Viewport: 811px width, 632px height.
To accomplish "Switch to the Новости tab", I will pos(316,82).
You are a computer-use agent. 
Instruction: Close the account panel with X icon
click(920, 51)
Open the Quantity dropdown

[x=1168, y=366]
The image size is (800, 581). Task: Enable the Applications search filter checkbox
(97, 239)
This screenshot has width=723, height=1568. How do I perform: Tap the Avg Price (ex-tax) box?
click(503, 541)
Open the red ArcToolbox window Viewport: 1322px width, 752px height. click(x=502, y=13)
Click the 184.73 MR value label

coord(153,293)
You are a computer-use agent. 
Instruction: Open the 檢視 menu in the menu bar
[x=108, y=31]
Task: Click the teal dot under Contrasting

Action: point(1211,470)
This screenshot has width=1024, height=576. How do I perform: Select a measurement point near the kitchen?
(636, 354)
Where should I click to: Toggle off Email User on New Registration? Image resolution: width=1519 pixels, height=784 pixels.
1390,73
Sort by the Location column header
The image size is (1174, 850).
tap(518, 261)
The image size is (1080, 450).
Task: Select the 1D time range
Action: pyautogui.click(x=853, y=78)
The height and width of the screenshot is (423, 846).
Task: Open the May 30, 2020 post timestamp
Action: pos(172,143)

▶ What you have to do: Using the listing, collect all lines in which the string "Viewport" is found.

▶ Final answer:
Viewport: 811px width, 632px height.
Open the red ArcToolbox window Viewport: 1322px width, 752px height. click(x=502, y=13)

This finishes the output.